障害文化を検討する前に、まず障害文化が注目された経緯を簡単に振り返りたい。従来、障害者の問題は障害者個人の問題であり、障害は治療やリハビリテーションを通じて治されるべき、克服すべきものであるという、「個人モデル」や「医学モデル」と呼ばれる考え方が支配的であった。これに対して、障害者の問題は、障害者を取り巻く社会環境にあるという、いわゆる「社会モデル」が提唱された。社会モデルは、障害の医学的な側面や個別心理的な側面を否定するものではないが、障害者問題を問題を個人に還元せず社会関係に起因する社会問題として捉える点で、前述の医学モデルや個人モデルとは大きな差異がある(6)。
このような中、障害をimpairment、disability、handicapの3つの水準に区分したWHOのICIDH(国際障害分類)に対し、障害を環境との関連で捉える見方がICIDH-2(国際障害分類第2版案)として提起された。そして、2001年のWHOの総会において、ICF(ICIDH-2から略称変更。The International Classification of Functioning, Disability and Health)として正式に承認されている。ICFでは、障害に対する環境の役割を重視しており、各次元間や各要因間の相互作用を強調し、生涯に対する否定的なイメージを払拭するなど、医学モデルと社会モデルの統合を目指している(7)。医学モデルと社会モデルの違いについて、ICFでは、医学モデルは個人的問題として障害をとらえ、医学的ケアを必要とするものと見なすのに対し、社会モデルでは、主として社会的に作られた問題として捉え、障害は、個人の特質ではなく、むしろ社会環境によって作り出される数々の状態の複合として見なすと述べられている(8)。
そして近年、障害に対して「文化」の視点を導入した、「障害文化」という概念が提起されている。特にアメリカを中心に「障害者として生きることに誇りを持つ」運動としての障害文化運動が高まりをみせており(9)、日本においても、「障害学」(10)の領域を中心に、障害文化に関わる取り組みが始まっている。

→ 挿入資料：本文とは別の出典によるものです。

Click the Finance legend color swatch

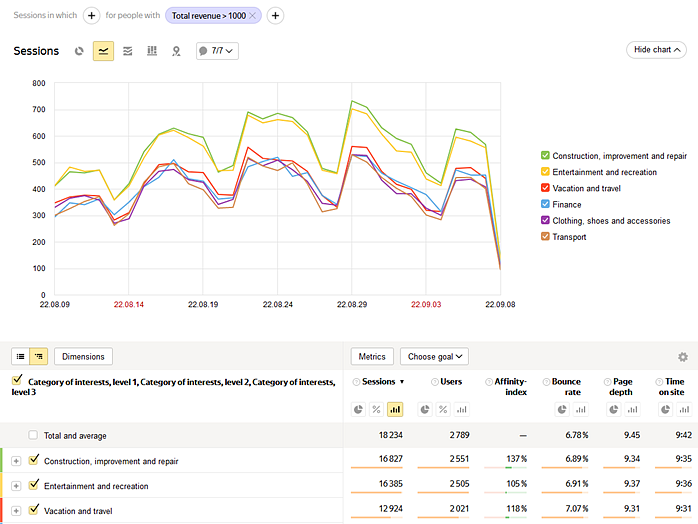[x=545, y=204]
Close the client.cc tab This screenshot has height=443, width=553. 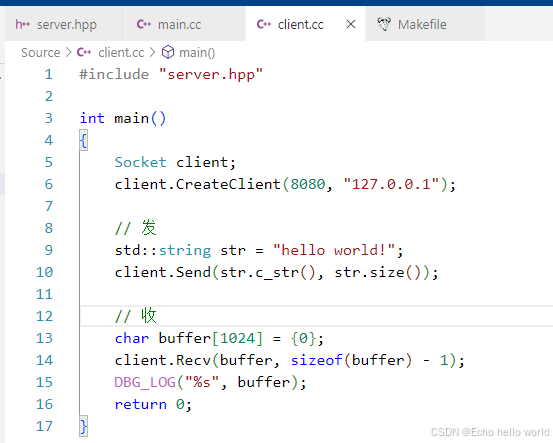351,24
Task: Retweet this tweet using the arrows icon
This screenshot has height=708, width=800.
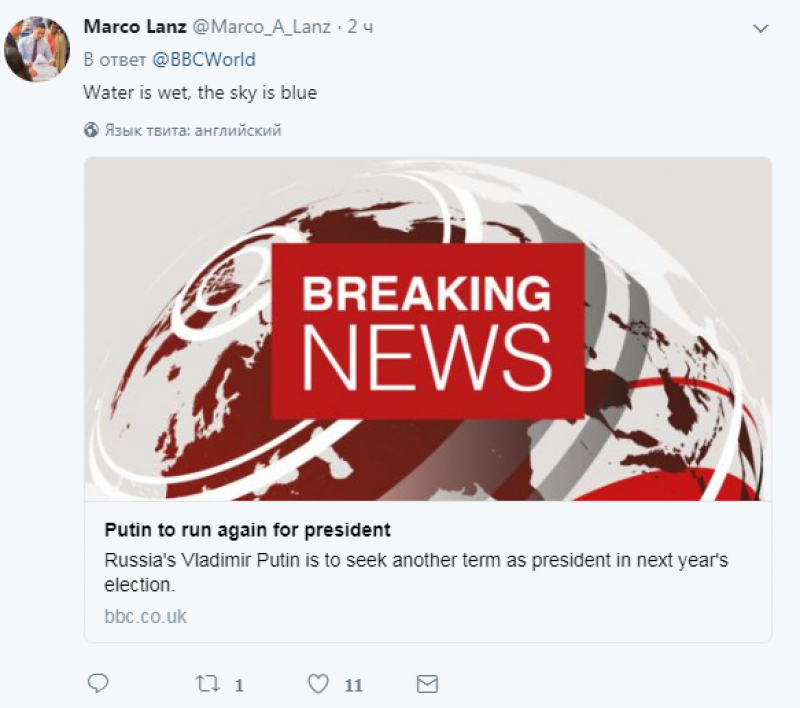Action: coord(208,684)
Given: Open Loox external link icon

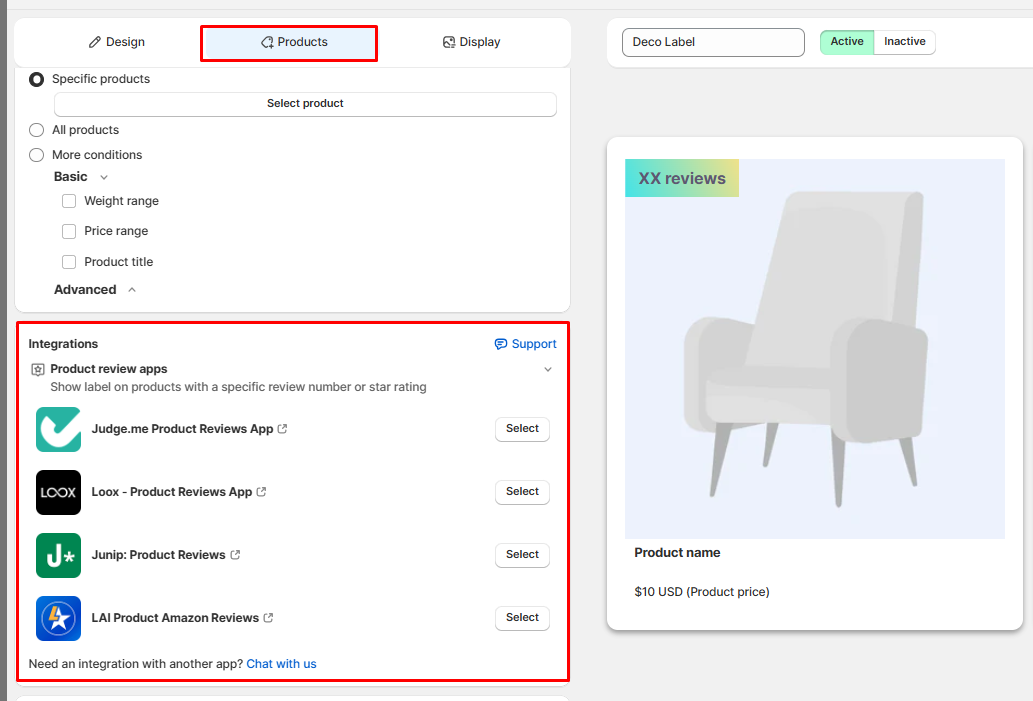Looking at the screenshot, I should [x=262, y=492].
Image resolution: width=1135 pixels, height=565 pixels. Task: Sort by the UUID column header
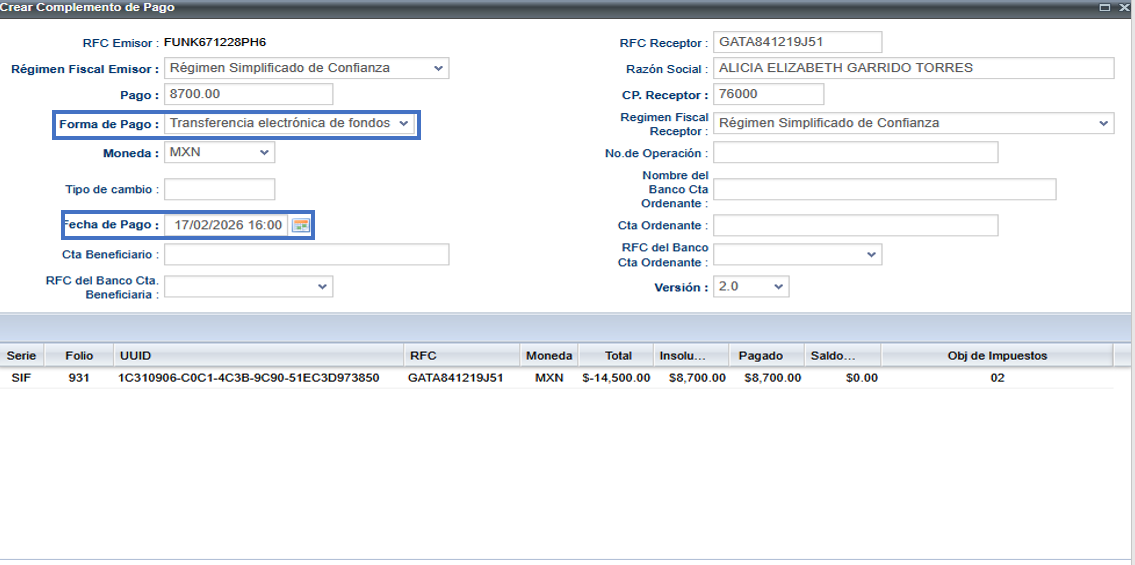point(258,356)
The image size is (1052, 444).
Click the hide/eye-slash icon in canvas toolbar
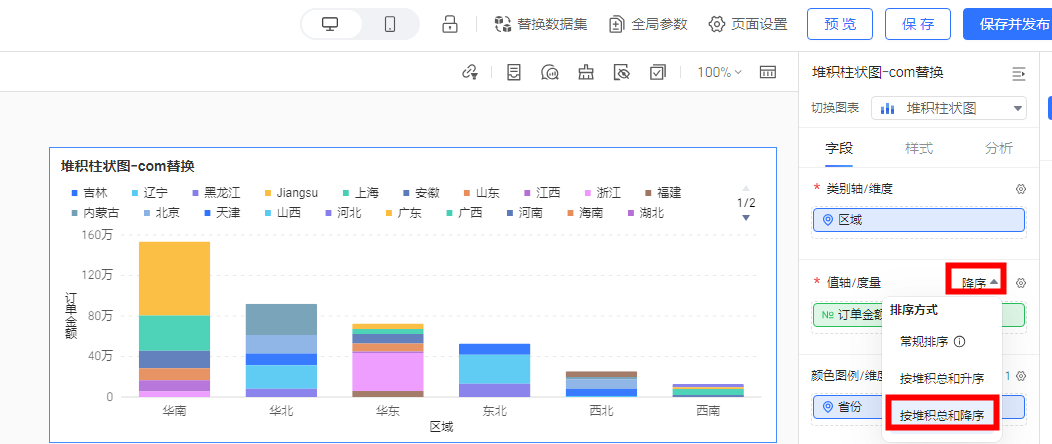pyautogui.click(x=622, y=72)
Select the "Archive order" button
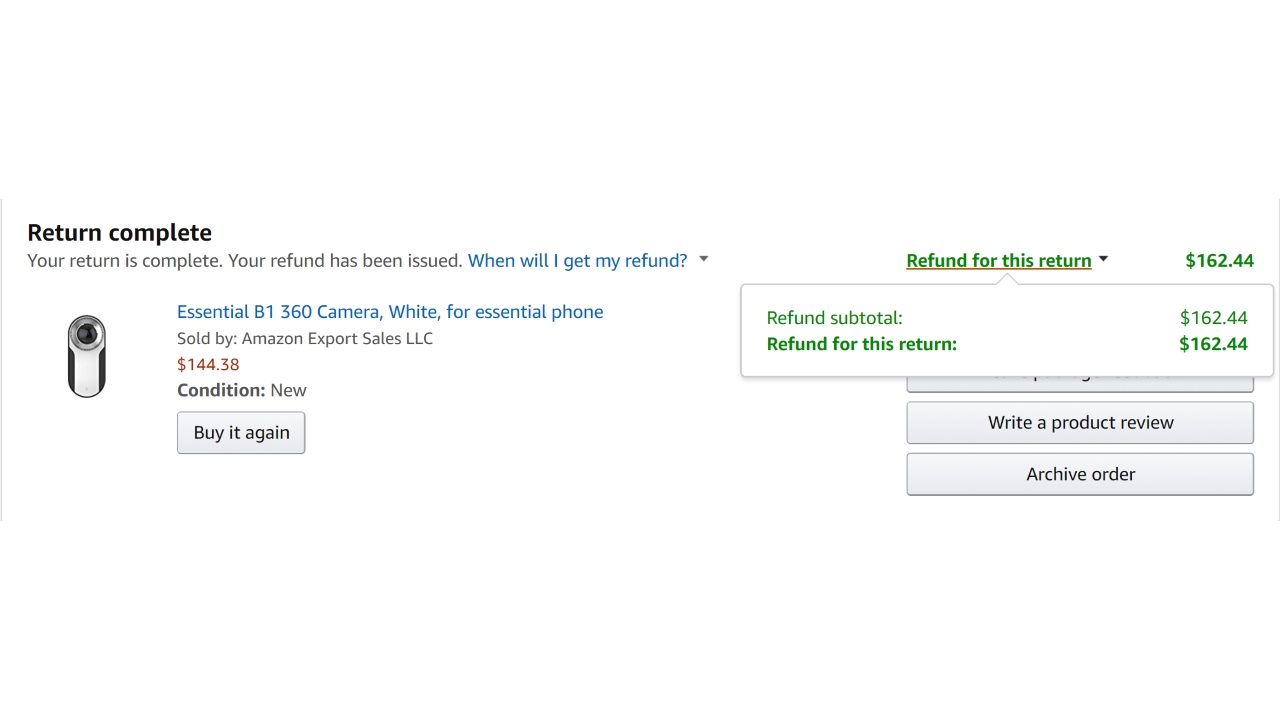 pyautogui.click(x=1080, y=475)
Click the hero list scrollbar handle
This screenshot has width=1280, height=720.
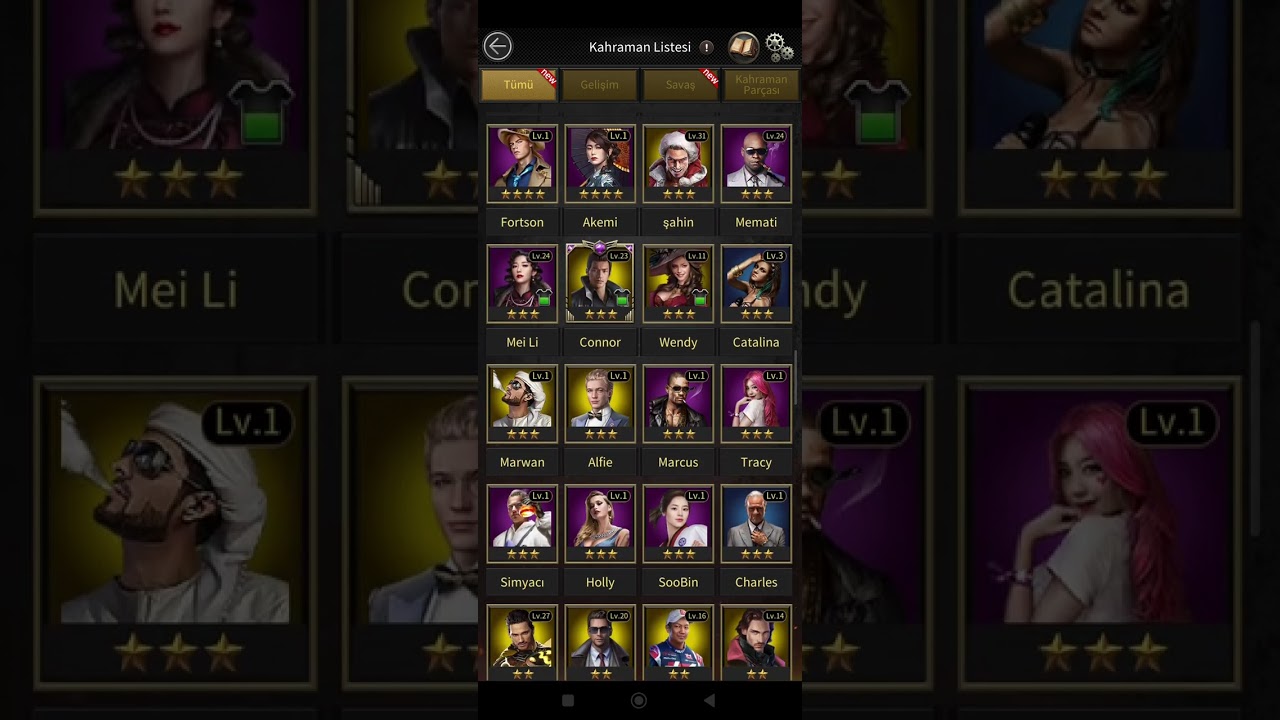796,378
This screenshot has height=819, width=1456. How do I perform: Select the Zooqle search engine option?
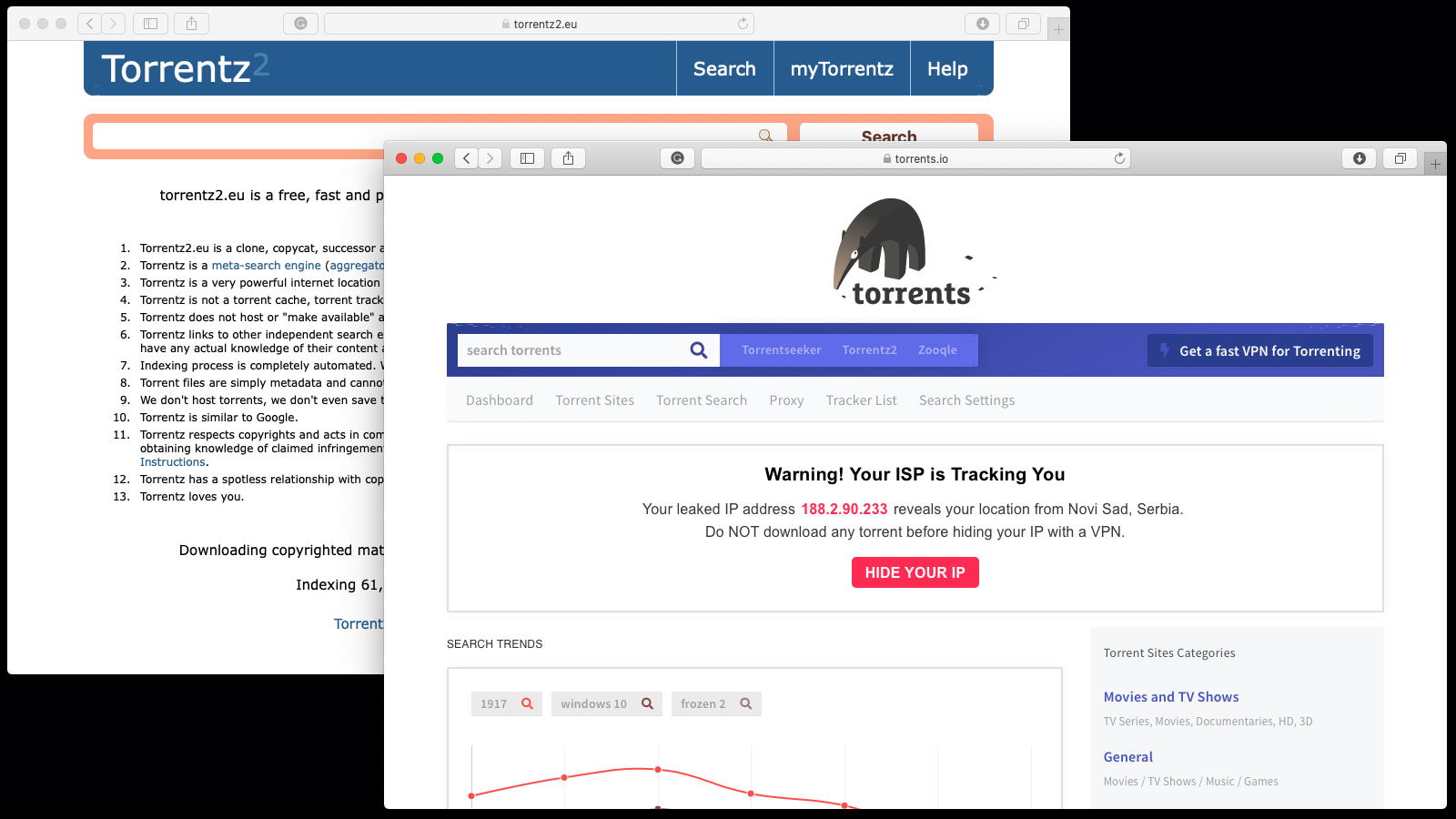(937, 350)
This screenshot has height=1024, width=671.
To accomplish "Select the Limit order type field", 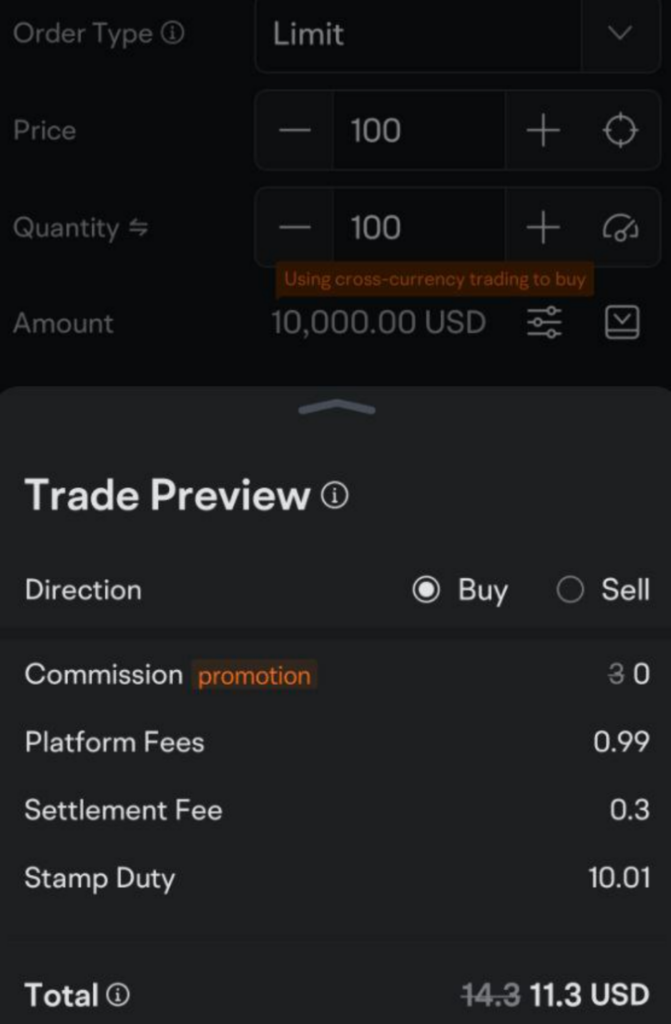I will coord(417,34).
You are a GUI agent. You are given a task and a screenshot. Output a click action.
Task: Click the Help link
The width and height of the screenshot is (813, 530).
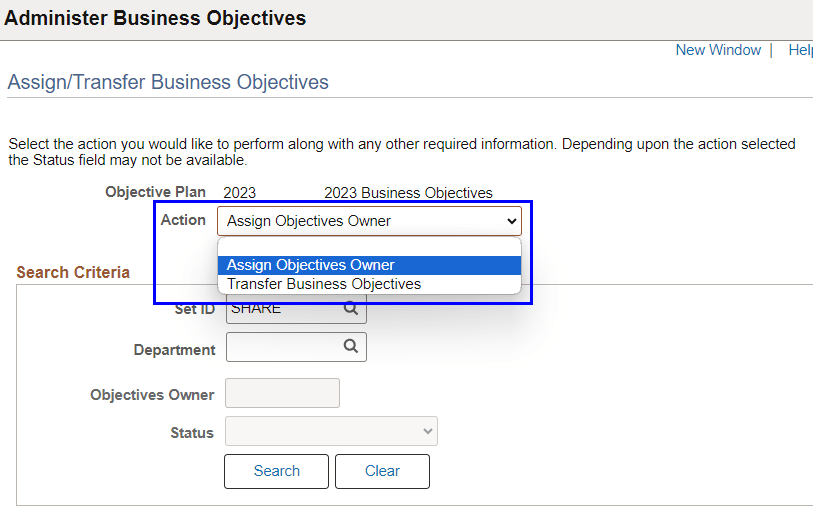(800, 50)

このような経緯を踏まえ、本論文においては、「障害文化」という用語を、障害を文化的な側面から捉えた定義全般を指す概念として用いたいと考えている。そのため、各論者による実際の文章表現には、「障害文化」の他にも、「障害者文化」や「障がい文化」、「障害の文化」などの多様な表記を含むものとする。さらに障害文化は、必ずしも障害者だけが担うものではないと考えている。詳しくは、「3.1 分析的関心」で論じるが、障害文化の担い手の中心が障害者であることは間違いないものの、場合によっては、非障害者が障害文化を有する場合もあると考える。また「障害者」という概念は、いわゆる医学モデルには依拠せず、構築主義的な捉え方をして用いたいと考える。つまり、「障害者」という社会的地位を付与された人々が、障害者」であり、言い換えれば、マジョリティ社会によって「障害者」という範疇に区分された人々が「障害者」であると考える。なお、表記上の問題として、「障害」ではなく、「障碍」や「障がい」と記述する論者もいる。これらは「障害」という文字が持つ否定的な意味に配慮した表記ではあるものの、未だ一般化しているとは言い難く、また本論文のテーマである障害文化そのものも新しい概念であることから、混乱を避けるため、本論文では、「障害」という表記で統一した。ただし、本項での概念規定は、筆者の視点を明確にするためのものであり、当然のことながら、引用文においては、原典における表記のまま引用している。そのため、それぞれの論者による理解を伴って「障害」や「文化」等の用語が使用されている点に留意する必要がある。
さらに本論文においては、特定の障害を有する方々やその文化について、「ろう者」「ろう文化」「盲人」などと表記しているが、これらは、当事者がそのような表記を求めており、また出典の文脈に沿って用いている表現であることをはじめに断っておく。